To begin, pour the juice into the glass. In case of exertion throughout the remainder of preparation, you won't have to worry about getting dehydrated. (Juice can also be substituted for water, wine, or any other beverage except boxed milk, which is disgusting.)


Next, peel the plastic off the tray of lomo. It may resist at first, but just keep pulling!


Consume those delicious slices one by one.

To balance out the beefy goodness, try alternating bites between meat and cheese. The small cheeses that come in packages work best. First, remove the plastic wrapping.


Ah, these cheeses are tricky! They're kind of like those Russian nesting babushkas, in that you'll have to go through several steps to get to the real prize inside. Peel back the layer of wax using the handy peel strips.


Once the cheese has been released from its waxy cave, take a bite! You've earned it!


The main course is rounded out with some smooth, creamy Greek yogurt. Unless you enjoy eating sour cream straight from the jar, skip the "natural" stuff and head straight toward "azucarado" (sugared). If your grocery store carries "fruta cortada," you're double lucky; that fruit on the bottom will nearly trick you into thinking it's dessert.

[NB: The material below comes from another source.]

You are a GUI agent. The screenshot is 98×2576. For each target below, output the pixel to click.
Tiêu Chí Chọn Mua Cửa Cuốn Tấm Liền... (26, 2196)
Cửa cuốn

The Greeks had a lot to do with shaping modern civilization, and their yogurt should  not be underestimated, as it is one of those gastronomical wonders of the world. Consume with joy.


You may be wondering why none of the main course elements share a plate. It all hearkens back to the day of church potlucks, spaghetti and Jello running together into a watery red lake near the hotdish. I have grown up eating my meals in order and in sections: first all the lettuce, then all the noodles, then the bread, so that nothing mixes in terrible ways.

Also, that would require dirtying another plate.

Phase III: Dessert

Desserts are my favorite part of the meal, as they come in so many shapes and sizes. Therefore, I'm providing instructions for not one but two of the simplest, tastiest desserts there are.

Up first: peanut butter and Nutella.

Put a spoonful of peanut butter on the plate. (Peanut butter is expensive, so ration carefully.)

Next, put a spoonful of Nutella on the plate. (Fake Nutella will do, though the flavor doesn't quite match.)

Finally, mix them together.


Yes, that's it. I know, I know, how can something so delicious be so simple? Simplicity is the key, friends. This is the mantra behind all of my recipes. Simple cooking has simplified my life. But, wait, let's not get all sentimental while the creme de la creme is waiting.

This is Jello. Fresa and limon Jello.


One Jello by itself is good. But two Jellos of two different flavors living on the same plate? A taste sensation! Open the Jellos and pour them into a dish.


Ever so carefully, slice the Jello with your spoon (again with that American everything-has-multiple-purposes mentality), being careful to distribute the colors evenly around the dish.


This dessert ended up unintentionally being the colors of the Spanish flag, which makes it a great dessert to share on...Spanish holidays like Constitution Day? If your Spanish friends, like most Spanish friends, aren't particularly patriotic, you could try Jello in the colors of the coat-of-arms of their particular autonomous community instead. Integration!

---

That's it. My culinary secrets. All of them. All for you.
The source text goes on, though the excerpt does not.